WHAT TO PRODUCE
What is needed is an exact copy of every line from the one with "Instruction: Enable the" to the end of the entries below, without the pictures.

THE DATA
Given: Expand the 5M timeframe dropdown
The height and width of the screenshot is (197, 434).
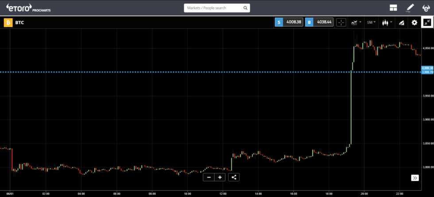Looking at the screenshot, I should coord(371,23).

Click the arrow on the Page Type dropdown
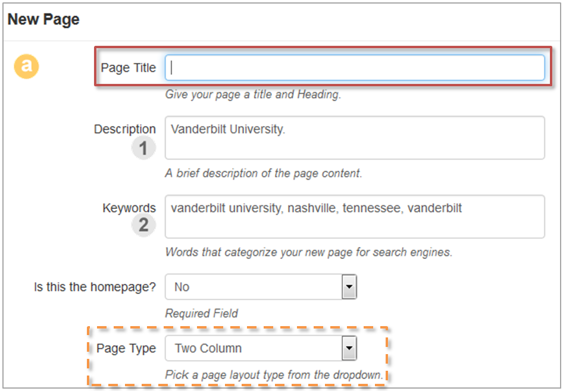coord(349,349)
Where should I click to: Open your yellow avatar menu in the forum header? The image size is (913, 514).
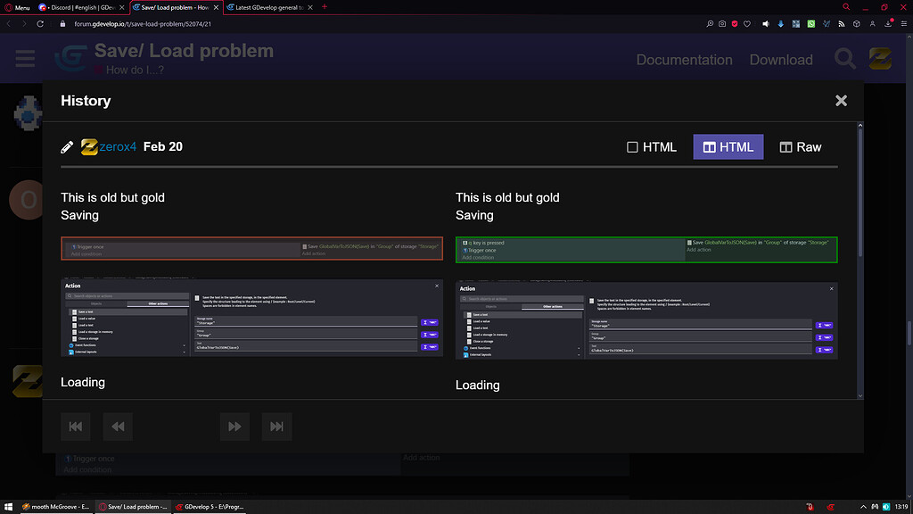pos(880,59)
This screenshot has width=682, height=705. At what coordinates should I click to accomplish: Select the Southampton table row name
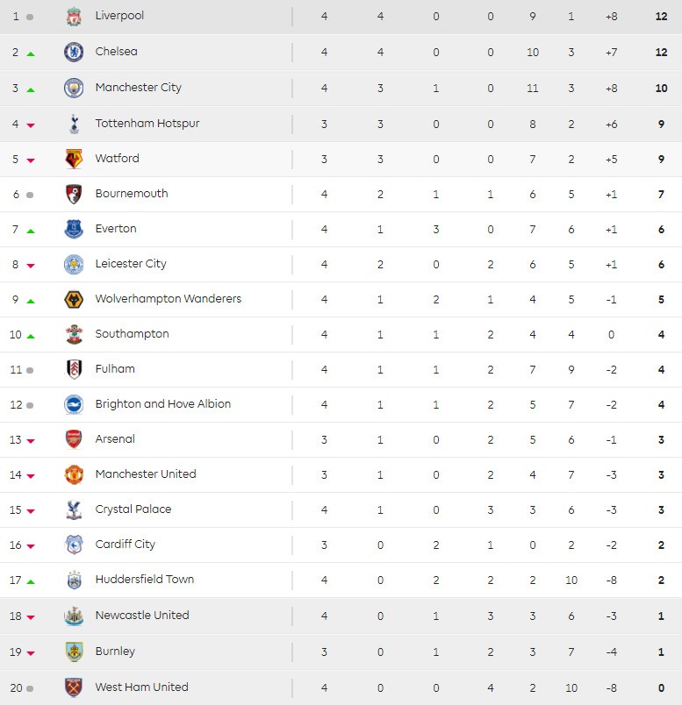tap(132, 334)
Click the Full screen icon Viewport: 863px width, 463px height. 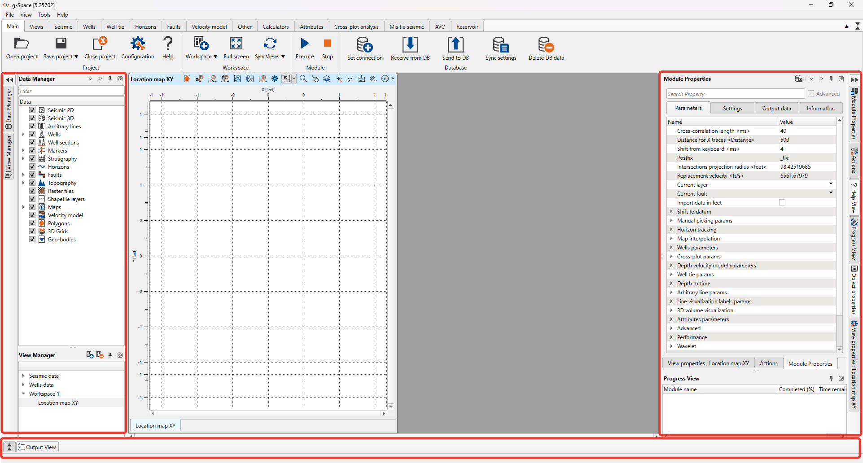click(x=236, y=44)
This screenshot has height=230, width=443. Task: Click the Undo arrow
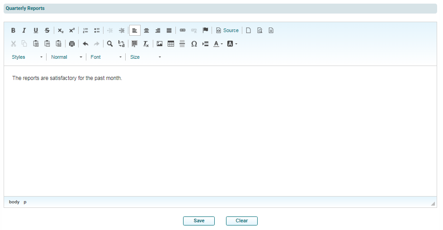[x=85, y=44]
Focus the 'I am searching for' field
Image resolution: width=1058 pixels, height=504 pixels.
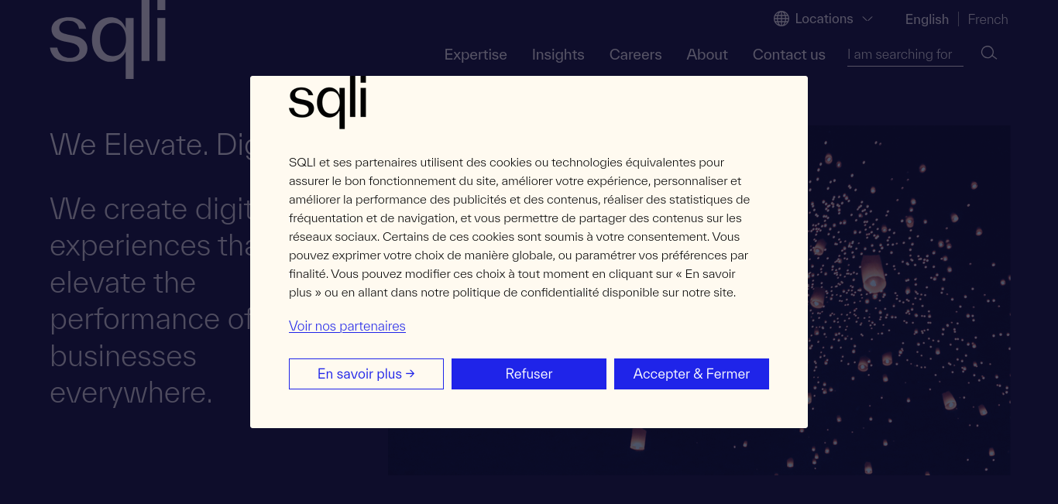(x=905, y=54)
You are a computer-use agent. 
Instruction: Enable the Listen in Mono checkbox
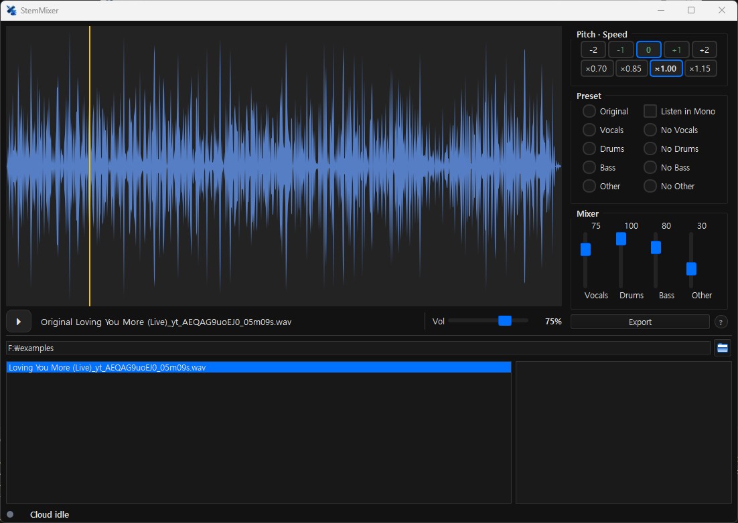click(650, 112)
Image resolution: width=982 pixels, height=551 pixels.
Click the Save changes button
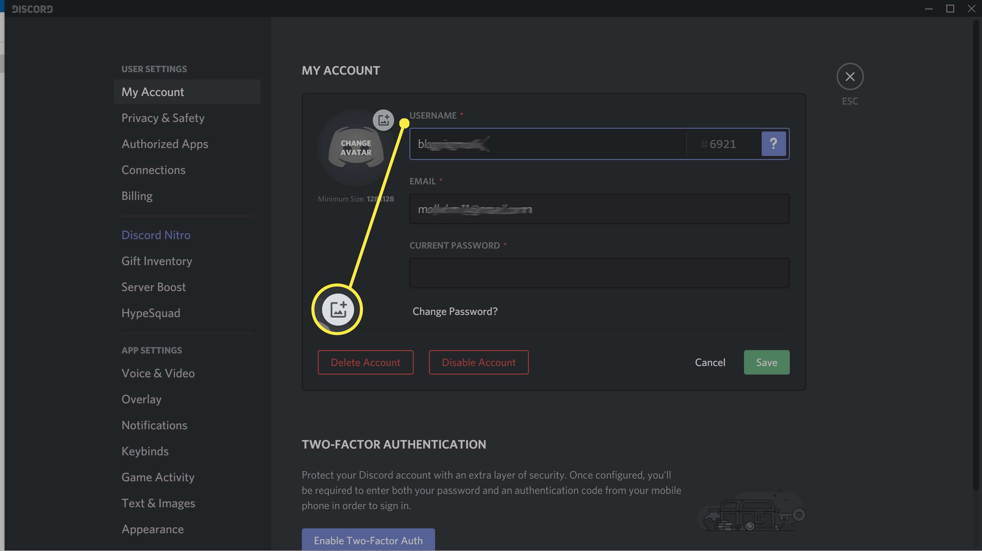tap(766, 362)
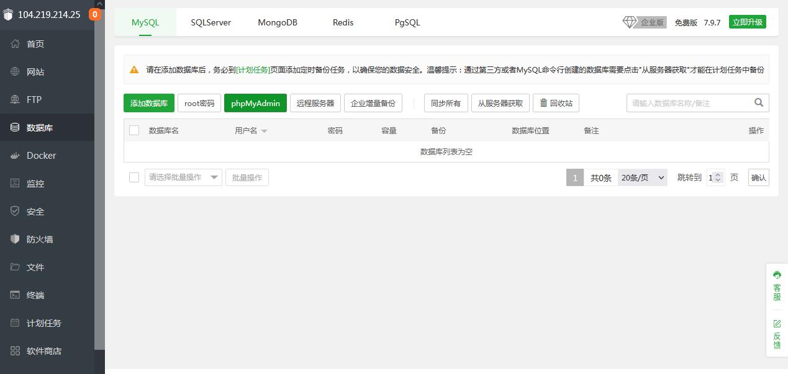
Task: Open the FTP manager from sidebar
Action: [34, 99]
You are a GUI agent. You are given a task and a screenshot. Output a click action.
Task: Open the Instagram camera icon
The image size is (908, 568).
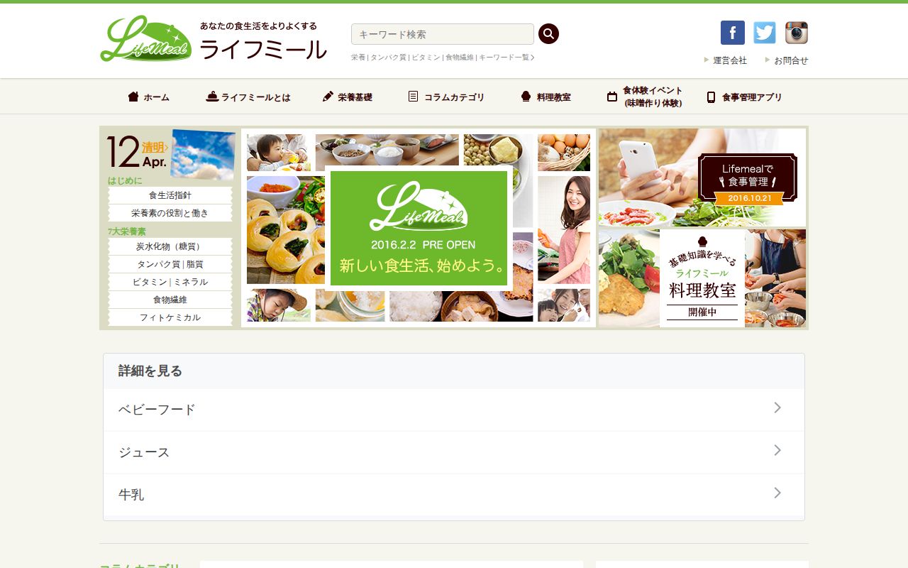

RESULT OF THE TASK
Instruction: Enable the Listen in Mono checkbox
click(650, 112)
Image resolution: width=982 pixels, height=551 pixels.
Click the Save changes button
tap(766, 362)
Task: Open the FTP manager from sidebar
Action: [34, 99]
You are a GUI agent. You are given a task and a screenshot. Output a click action.
Task: Open the Instagram camera icon
The image size is (908, 568).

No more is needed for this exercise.